Size

F

freesoft_2000

Hi everyone,

I have a really silly question but please bear with me
for a while.

If say i connect to the url http://www.yahoo.com/a.zip
using the URLConnection how do i get the size of the above file in bytes
assuming the connection is successfull?

Any help is greatly appreciated

Thank You

Yours Sincerely

Richard West
 
R

Roedy Green

If say i connect to the url http://www.yahoo.com/a.zip
using the URLConnection how do i get the size of the above file in bytes
assuming the connection is successfull?

the problem is the server might not tell you or might not even know.
It can in theory deliver an infinite stream dynamically generated.

When it does know, see http://mindprod.com/applets/fileio.html

You can experiment to see if it will tell you the length with just a
HEAD request. You may have to issue the GET to find it out.

And tell it you want to read an URL. If you are feeling adventurous,
you can even do it at the raw socket level. Snoop on what a browser
does and copy it. see http://mindprod.com/jgloss/cgi.html
also see http://mindprod.com/jgloss/urlconnection.html
 
R

Roedy Green

I have a really silly question but please bear with me
for a while.

IF you think the question is "silly" i.e. novice level, then you
should ask it in comp.lang.java.help
 
R

Roland

Hi everyone,

I have a really silly question but please bear with me
for a while.

If say i connect to the url http://www.yahoo.com/a.zip
using the URLConnection how do i get the size of the above file in bytes
assuming the connection is successfull?

Any help is greatly appreciated

Thank You

Yours Sincerely

Richard West

yourURLConnection.getContentLength(), which may return -1 if the
webserver (in case of the http URL) doesn't return this information
(i.e. a HTTP Content-Length header field).
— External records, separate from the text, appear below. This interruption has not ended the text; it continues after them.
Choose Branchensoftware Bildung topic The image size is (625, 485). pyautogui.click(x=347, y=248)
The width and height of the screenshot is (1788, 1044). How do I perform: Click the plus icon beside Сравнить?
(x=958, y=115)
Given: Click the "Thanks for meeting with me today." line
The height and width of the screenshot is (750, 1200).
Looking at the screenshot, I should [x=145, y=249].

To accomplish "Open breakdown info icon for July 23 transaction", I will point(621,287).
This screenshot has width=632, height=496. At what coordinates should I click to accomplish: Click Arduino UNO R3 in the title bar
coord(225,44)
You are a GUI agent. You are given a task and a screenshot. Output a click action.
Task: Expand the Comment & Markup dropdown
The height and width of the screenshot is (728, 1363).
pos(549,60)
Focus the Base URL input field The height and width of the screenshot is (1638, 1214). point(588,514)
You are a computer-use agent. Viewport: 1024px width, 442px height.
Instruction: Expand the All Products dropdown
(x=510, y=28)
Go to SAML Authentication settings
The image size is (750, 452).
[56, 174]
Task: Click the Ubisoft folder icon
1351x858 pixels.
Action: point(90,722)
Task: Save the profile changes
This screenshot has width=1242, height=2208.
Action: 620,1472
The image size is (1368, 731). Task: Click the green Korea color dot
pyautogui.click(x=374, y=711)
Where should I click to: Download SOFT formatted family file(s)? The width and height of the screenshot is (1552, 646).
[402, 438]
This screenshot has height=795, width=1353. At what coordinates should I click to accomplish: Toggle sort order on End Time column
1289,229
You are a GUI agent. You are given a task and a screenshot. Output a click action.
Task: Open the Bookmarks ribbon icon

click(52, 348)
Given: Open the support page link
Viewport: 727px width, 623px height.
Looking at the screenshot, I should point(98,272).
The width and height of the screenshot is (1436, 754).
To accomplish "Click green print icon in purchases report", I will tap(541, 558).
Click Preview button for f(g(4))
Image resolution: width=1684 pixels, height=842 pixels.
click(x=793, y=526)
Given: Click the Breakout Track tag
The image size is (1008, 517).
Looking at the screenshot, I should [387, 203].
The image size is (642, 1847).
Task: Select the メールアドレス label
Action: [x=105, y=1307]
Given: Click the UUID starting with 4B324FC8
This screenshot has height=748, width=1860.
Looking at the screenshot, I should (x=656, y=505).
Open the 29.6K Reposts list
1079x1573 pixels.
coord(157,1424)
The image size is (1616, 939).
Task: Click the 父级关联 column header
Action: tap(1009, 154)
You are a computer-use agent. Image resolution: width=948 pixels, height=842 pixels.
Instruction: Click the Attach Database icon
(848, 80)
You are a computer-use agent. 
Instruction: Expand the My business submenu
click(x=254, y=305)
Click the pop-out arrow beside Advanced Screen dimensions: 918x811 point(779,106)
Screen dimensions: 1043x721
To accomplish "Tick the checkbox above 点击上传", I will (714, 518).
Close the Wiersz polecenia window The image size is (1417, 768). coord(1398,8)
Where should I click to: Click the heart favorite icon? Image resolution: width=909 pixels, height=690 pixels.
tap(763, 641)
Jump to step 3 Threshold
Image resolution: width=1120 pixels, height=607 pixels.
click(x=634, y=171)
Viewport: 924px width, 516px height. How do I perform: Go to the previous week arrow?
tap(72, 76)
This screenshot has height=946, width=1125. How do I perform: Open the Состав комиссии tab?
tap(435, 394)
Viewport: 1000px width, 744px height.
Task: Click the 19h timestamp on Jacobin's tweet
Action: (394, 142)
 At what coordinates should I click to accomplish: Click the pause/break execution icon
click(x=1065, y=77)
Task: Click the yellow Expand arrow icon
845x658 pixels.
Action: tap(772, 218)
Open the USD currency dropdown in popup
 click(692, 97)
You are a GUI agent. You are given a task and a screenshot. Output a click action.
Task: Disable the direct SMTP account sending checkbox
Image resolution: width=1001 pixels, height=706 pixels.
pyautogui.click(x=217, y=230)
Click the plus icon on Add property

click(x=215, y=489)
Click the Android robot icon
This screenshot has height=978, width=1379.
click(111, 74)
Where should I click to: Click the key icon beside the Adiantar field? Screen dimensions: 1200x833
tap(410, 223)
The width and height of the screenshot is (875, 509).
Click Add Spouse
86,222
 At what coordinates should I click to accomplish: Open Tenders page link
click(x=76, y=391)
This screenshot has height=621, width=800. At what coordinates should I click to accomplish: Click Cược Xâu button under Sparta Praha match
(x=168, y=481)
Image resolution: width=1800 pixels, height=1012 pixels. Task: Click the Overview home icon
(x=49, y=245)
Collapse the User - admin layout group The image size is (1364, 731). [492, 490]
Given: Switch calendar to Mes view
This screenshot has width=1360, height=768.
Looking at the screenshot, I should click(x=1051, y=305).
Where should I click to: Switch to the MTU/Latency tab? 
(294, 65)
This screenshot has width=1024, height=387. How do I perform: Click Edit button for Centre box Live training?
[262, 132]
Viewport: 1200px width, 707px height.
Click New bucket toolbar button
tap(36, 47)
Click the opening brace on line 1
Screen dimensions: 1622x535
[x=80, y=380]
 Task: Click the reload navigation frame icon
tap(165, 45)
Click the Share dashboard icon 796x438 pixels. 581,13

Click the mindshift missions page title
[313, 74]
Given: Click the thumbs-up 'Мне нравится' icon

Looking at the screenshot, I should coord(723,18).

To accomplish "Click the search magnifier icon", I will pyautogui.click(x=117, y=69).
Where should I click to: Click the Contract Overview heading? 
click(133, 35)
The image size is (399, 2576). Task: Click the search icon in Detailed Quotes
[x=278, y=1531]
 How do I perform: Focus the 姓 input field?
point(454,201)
<http://java.sun.com/j2se/1.5.0/docs/api/java/net/URLConnection.html#getContentLength()>
--
Regards,

Roland de Ruiter
` ___ ___
`/__/ w_/ /__/
/ \ /_/ / \
 
F

freesoft_2000

Hi everyone,

Roland, i saw the documentation and i know you are talking
about
getContentLength(). The thing is that it returns an int. What if it is a
huge zip file, would not a long be better. Another thing is the length
format that it returns was not specified(ie. whether its in bytes,
kilobytes or megabytes)
that's why i am confused.

Do you know the format it returns?

Richard West
 
C

Chris Uppal

freesoft_2000 said:
getContentLength(). The thing is that it returns an int. What if it is a
huge zip file, would not a long be better.

I think it probably should be -- it's actually telling you how much data the
server /claims/ it will send. Arguably it should be a String since the
server may send a
Content-length: Snow White
response, which cannot be expressed as either an int or a long...

In practise it's the size in bytes of the content, but I warn you against
trusting it too much. It's fine for use as an indication of how big the
contents will be (e.g. for progress monitoring, or as an initial /assumption/
about buffer sizes), but you shouldn't make your application logic dependent on
it always being exactly correct. In far too many cases it is not.

-- chris
 
R

Roedy Green

getContentLength(). The thing is that it returns an int. What if it is a
huge zip file, would not a long be better. Another thing is the length
format that it returns was not specified(ie. whether its in bytes,
kilobytes or megabytes)
that's why i am confused.

the actual message contains the length as a string of decimal digits
as bytes.

The high level way to get it is
URLConnection.getLength which returns an int. It is measured in
bytes.

Understand that this field is optional. That is why you can download
a file bigger than 2 meg. You get 0 and just launch out.